The big picture: Higher education in the U.S. is in the midst of a sea change, forcing schools to adapt with the times.
- "It suggests that there’s a broader question about the value of college and particularly concerns about student debt and paying for college and potential labor market returns," Doug Shapiro, the executive director of the National Student Clearinghouse Research Center, said earlier this year, per the New York Times.
What's happening: College enrollment had been trending downward, and the pandemic accelerated the trend.
- The total number of undergraduate students in the U.S. dropped by nearly 10% during the pandemic, PBS NewsHour reports.
- A majority of academic administrators, nearly 90%, say they are concerned about future enrollment, per a survey by Bay View Analytics.
The stakes: The number of colleges closing over the last decade quadrupled compared with the prior decade, the Wall Street Journal reported.
- "The hot water gets hottest fastest for private institutions that aren’t among the most selective," says Nathan Grawe, an economist at Carleton College. They don't have large endowments or government funds to support them, like big-name universities and public schools do.
Colleges are responding to dropping enrollment by introducing hybrid and online learning options. And universities are trying to lower hurdles to admission during the pandemic by scrapping standardized testing requirements.
- More than 1,450 colleges and universities have permanently eliminated standardized tests or made them optional, according to data from FairTest, which advocates for limited use of standardized tests.
- Among those universities that have made standardized tests optional, many have seen increases in applications, especially among students of color and first-generation students.
- At Cornell University, for instance, applications rose 40% since the school made standardized tests optional — with the biggest increase coming from first-generation students, Bloomberg reports.
Between the lines: Another longstanding tradition of higher education — U.S. News' annual college rankings list — may also be wavering.
- Columbia University fell 16 places on the ranking list earlier this year, to a spot last seen in 1988, in a dramatic shakeup that may have punctured perceptions of the decades-old list.
- "That brought a lot more national attention to the weaknesses, the flaws, the foibles in the ranking system," Colin Diver, former president of Reed College, which does not participate in the rankings, told Axios after Columbia's fall.
State of play: The demographics of college students broadly have also shifted.
- Underrepresented minority applicants increased by 32% from 2019 to 2020, per Common App data out last month. First-generation applications increased by 43% during the same period.
- Hispanic enrollment in four-year institutions has jumped a whopping 287% between 2000 and 2020, reaching an all-time high, according to Pew.

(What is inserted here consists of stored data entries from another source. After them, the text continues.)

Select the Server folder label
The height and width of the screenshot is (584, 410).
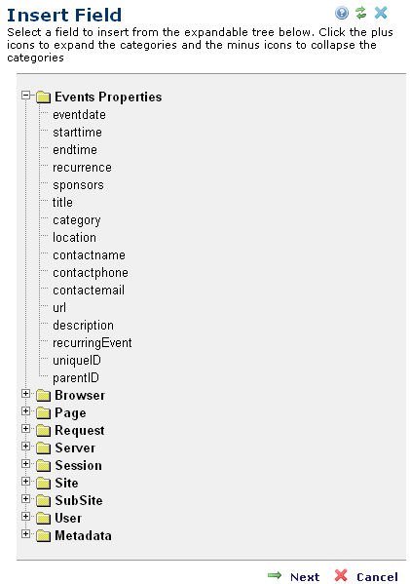pyautogui.click(x=75, y=448)
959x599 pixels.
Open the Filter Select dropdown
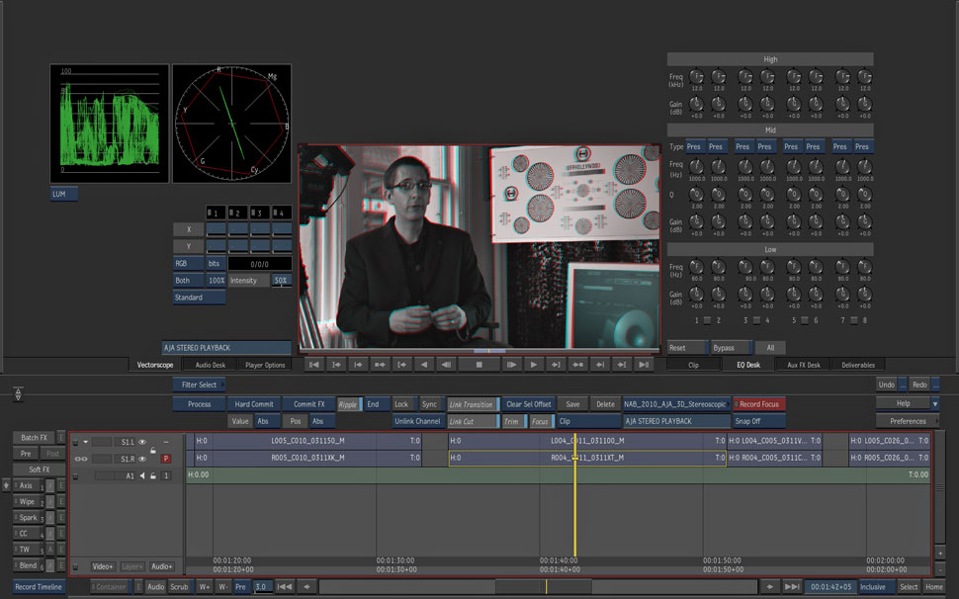coord(199,385)
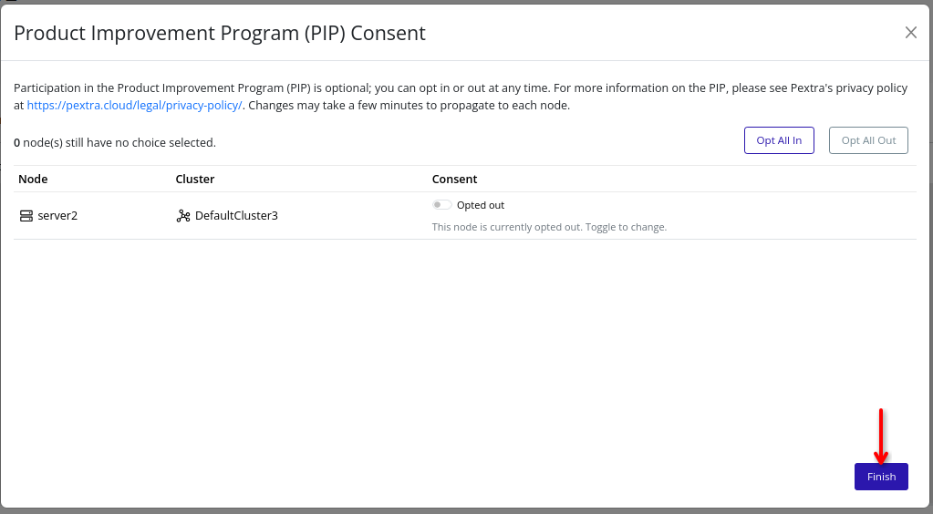
Task: Click the Cluster column header
Action: coord(195,179)
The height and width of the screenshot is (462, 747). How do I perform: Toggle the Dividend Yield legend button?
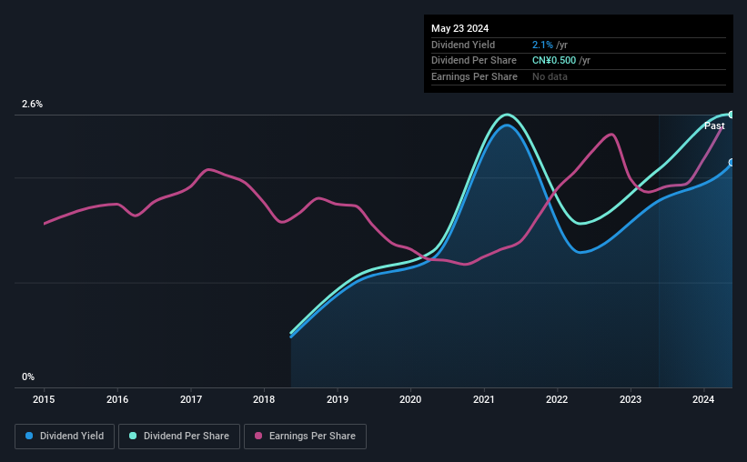[65, 437]
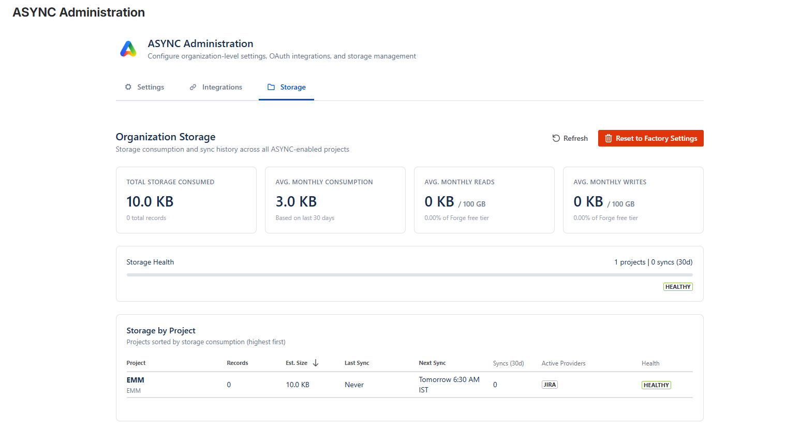This screenshot has height=426, width=786.
Task: Click the Total Storage Consumed card
Action: point(186,200)
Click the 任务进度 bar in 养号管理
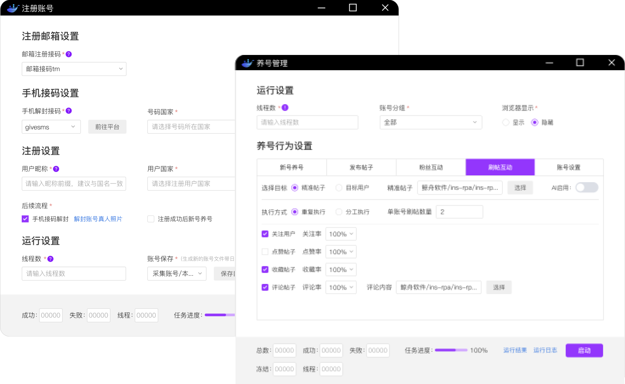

- And there's a growing gender gap in college admissions, with women outnumbering men. There are about 130 women for every 100 men at four-year colleges, and the gap is even wider at two-year institutions, the St. Louis Fed notes.
Yes, but: Institutions are still far from closing the disparities in enrollment among historically underrepresented groups.
- At the current rate, it would take about 70 years for all not-for-profit institutions to reflect underrepresented students in their incoming student population, per analysis this year by McKinsey & Company.
What to watch: One group of institutions bucking the dropping enrollment trend is HBCUs. Applications to top-tier HBCUs jumped as much as 30% between 2018 and 2021, per PBS NewsHour.